Exercise: Reproduce verbatim the lines of the material below, beginning with the line that contains "delivery (675, 1073)" and stopping after the line that contains "What do you see at coordinates (498, 437)". Give only those lines.

Items listed in a dataset:
======
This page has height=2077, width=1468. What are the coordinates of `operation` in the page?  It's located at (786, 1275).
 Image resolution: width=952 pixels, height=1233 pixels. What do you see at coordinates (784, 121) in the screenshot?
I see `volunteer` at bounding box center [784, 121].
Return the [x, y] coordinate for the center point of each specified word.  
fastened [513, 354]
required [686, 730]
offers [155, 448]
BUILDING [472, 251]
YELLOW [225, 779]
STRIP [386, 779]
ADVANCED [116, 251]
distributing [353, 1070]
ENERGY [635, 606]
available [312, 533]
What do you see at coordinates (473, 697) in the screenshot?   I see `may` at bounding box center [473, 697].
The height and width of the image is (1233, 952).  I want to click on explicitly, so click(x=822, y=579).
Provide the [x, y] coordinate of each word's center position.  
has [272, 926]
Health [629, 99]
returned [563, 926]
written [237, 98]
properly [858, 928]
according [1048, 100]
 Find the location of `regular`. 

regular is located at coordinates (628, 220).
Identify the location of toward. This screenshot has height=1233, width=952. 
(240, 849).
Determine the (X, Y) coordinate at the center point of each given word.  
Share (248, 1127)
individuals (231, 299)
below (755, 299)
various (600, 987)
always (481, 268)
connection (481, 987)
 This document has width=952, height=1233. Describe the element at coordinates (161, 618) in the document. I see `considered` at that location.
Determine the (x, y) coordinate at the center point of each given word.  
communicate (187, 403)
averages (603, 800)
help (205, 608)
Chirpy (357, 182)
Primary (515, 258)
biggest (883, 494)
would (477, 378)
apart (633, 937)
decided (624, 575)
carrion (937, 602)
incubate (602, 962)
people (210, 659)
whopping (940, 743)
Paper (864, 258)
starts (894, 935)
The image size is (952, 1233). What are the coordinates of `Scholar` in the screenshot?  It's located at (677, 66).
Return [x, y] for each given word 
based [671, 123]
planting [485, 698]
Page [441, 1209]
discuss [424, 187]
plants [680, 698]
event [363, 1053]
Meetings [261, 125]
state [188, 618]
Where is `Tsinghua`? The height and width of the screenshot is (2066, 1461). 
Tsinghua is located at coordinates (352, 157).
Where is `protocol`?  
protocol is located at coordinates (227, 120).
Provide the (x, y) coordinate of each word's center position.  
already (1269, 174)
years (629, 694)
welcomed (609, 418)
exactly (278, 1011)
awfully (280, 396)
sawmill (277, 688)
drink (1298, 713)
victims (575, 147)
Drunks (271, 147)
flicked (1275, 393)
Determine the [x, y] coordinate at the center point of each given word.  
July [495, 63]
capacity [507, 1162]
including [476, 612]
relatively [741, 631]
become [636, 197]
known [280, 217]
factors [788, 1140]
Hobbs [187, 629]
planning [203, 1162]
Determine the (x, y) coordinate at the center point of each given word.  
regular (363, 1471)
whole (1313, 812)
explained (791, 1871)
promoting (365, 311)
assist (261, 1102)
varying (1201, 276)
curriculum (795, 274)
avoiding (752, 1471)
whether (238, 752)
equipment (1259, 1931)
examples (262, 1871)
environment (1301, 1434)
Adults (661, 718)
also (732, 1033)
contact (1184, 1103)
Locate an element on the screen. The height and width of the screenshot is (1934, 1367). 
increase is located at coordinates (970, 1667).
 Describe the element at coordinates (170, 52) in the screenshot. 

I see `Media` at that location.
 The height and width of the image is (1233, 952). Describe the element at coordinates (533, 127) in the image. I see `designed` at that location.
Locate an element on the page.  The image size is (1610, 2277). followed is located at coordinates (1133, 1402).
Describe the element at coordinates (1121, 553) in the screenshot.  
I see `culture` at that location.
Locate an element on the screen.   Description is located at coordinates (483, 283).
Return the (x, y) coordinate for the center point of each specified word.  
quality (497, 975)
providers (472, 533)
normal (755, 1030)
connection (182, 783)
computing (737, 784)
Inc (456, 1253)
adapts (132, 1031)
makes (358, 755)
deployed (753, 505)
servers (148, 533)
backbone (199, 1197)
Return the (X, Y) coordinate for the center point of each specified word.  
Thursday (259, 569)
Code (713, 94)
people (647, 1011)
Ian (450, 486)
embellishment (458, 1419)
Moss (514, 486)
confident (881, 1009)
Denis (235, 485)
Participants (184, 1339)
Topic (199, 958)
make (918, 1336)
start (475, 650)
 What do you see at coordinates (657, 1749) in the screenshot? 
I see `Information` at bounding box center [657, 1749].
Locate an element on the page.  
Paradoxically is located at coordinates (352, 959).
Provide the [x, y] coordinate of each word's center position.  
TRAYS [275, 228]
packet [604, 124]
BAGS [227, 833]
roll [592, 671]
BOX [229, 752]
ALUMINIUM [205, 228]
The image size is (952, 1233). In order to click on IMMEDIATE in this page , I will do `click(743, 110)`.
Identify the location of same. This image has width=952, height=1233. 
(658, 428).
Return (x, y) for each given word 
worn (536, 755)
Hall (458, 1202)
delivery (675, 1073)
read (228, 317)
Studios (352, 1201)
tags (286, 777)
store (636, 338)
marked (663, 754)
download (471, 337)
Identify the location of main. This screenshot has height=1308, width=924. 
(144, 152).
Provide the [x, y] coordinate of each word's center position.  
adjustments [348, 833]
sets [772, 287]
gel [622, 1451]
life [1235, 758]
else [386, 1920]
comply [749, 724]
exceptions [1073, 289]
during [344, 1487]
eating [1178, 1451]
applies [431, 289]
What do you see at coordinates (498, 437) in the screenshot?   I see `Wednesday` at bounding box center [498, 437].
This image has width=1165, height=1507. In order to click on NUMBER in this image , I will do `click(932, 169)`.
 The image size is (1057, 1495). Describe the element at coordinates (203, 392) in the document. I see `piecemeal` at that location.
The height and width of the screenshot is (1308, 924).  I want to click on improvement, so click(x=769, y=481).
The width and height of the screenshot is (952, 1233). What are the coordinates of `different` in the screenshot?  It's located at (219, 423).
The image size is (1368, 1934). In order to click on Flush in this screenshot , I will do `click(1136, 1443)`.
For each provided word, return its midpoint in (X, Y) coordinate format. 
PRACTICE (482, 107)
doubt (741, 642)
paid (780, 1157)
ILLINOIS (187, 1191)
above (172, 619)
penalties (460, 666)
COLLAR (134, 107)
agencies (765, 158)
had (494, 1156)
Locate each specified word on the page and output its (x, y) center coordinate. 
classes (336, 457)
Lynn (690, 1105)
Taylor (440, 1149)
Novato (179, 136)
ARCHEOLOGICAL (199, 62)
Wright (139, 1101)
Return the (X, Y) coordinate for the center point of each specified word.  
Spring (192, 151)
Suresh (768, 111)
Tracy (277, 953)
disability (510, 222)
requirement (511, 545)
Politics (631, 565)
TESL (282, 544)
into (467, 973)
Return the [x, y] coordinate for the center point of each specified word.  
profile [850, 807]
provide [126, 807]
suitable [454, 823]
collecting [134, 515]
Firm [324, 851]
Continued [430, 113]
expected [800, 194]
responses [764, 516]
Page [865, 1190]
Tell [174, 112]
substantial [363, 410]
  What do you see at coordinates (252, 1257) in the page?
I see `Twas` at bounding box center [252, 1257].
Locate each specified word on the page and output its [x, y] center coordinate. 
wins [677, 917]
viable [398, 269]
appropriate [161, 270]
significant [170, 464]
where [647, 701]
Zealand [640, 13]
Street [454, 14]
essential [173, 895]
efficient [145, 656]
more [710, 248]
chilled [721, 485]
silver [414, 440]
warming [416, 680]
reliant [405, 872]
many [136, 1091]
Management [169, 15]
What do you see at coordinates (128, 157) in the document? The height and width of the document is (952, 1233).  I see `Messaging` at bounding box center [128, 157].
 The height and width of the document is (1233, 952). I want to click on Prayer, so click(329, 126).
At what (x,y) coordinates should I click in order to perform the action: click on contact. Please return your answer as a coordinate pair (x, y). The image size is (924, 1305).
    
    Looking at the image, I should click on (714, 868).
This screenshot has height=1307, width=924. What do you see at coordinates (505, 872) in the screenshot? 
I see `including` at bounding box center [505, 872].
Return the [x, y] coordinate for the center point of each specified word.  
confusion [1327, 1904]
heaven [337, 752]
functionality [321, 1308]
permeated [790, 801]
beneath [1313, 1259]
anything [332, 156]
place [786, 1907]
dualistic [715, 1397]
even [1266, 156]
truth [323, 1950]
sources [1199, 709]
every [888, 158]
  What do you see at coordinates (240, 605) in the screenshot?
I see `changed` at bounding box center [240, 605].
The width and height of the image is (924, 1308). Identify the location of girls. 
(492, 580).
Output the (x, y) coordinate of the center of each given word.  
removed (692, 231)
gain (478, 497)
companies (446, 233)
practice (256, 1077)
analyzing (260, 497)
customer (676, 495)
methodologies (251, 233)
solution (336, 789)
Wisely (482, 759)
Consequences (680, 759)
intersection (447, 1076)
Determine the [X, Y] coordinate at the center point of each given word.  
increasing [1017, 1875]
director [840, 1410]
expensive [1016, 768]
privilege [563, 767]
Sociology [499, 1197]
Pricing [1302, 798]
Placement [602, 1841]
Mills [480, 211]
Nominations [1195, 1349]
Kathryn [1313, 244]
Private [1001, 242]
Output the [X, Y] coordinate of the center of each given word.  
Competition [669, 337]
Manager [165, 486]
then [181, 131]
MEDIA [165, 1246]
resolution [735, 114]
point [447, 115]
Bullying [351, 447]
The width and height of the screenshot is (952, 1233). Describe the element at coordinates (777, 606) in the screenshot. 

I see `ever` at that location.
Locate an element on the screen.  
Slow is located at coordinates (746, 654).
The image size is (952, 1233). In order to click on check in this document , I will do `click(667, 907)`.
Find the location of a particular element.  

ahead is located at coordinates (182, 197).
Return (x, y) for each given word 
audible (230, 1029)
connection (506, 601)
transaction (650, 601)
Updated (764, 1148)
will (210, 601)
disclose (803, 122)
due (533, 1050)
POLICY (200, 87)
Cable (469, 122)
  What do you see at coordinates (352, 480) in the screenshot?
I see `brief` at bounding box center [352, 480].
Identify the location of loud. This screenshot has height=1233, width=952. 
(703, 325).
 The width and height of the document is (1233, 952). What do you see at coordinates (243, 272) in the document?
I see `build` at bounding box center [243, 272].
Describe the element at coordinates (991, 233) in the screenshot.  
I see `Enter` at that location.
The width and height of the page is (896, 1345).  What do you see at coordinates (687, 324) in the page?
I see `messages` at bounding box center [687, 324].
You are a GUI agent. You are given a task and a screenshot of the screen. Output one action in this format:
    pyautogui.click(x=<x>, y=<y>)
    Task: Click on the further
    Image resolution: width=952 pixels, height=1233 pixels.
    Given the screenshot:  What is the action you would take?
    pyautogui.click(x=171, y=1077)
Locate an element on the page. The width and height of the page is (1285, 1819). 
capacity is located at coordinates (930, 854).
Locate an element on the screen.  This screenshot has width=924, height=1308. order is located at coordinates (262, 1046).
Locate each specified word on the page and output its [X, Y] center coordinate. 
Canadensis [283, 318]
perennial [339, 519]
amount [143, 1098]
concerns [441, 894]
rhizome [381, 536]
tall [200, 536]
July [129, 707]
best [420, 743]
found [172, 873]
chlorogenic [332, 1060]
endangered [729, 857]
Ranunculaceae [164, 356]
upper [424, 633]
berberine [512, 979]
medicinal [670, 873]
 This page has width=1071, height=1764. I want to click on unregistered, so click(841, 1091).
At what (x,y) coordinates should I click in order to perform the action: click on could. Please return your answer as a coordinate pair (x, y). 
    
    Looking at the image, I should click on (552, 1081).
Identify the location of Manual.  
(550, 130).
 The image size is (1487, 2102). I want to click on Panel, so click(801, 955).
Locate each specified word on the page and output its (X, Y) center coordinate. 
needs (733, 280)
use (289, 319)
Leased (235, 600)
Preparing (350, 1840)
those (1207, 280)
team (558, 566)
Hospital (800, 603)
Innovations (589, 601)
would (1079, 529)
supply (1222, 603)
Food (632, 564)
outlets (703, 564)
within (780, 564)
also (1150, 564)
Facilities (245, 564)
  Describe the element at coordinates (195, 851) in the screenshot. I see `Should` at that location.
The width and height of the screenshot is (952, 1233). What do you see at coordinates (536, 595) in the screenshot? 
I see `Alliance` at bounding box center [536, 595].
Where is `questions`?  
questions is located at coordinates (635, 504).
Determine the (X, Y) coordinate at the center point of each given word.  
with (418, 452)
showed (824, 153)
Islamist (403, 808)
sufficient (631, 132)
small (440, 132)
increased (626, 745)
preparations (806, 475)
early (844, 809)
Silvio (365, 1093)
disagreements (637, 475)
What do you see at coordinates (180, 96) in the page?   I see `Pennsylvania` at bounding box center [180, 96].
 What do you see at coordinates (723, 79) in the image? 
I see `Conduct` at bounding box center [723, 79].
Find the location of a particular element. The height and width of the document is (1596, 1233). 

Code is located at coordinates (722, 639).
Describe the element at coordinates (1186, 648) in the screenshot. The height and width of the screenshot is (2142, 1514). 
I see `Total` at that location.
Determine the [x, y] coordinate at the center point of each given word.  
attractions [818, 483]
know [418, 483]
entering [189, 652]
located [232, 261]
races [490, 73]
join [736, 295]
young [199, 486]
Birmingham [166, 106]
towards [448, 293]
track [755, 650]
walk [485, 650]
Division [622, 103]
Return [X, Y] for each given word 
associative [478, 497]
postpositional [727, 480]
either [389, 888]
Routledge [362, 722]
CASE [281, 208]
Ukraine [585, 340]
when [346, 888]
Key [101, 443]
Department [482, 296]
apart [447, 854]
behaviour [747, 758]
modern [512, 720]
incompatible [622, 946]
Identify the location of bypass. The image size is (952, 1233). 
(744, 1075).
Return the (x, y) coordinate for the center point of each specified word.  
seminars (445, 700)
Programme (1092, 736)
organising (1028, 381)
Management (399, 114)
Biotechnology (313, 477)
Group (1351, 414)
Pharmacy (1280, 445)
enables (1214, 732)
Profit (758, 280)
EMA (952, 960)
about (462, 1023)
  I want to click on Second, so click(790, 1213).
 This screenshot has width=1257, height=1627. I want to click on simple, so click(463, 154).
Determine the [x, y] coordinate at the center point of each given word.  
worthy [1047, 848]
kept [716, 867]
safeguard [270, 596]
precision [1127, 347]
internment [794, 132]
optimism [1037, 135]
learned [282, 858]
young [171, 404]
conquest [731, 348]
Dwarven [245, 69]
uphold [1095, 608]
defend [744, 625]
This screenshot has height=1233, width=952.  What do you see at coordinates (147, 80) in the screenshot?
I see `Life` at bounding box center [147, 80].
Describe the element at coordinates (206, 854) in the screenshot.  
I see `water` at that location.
======
Solution for this problem:
delivery (675, 1073)
read (228, 317)
Studios (352, 1201)
tags (286, 777)
store (636, 338)
marked (663, 754)
download (471, 337)
Identify the location of main. This screenshot has height=1308, width=924. 
(144, 152).
Provide the [x, y] coordinate of each word's center position.  
adjustments [348, 833]
sets [772, 287]
gel [622, 1451]
life [1235, 758]
else [386, 1920]
comply [749, 724]
exceptions [1073, 289]
during [344, 1487]
eating [1178, 1451]
applies [431, 289]
What do you see at coordinates (498, 437) in the screenshot?   I see `Wednesday` at bounding box center [498, 437].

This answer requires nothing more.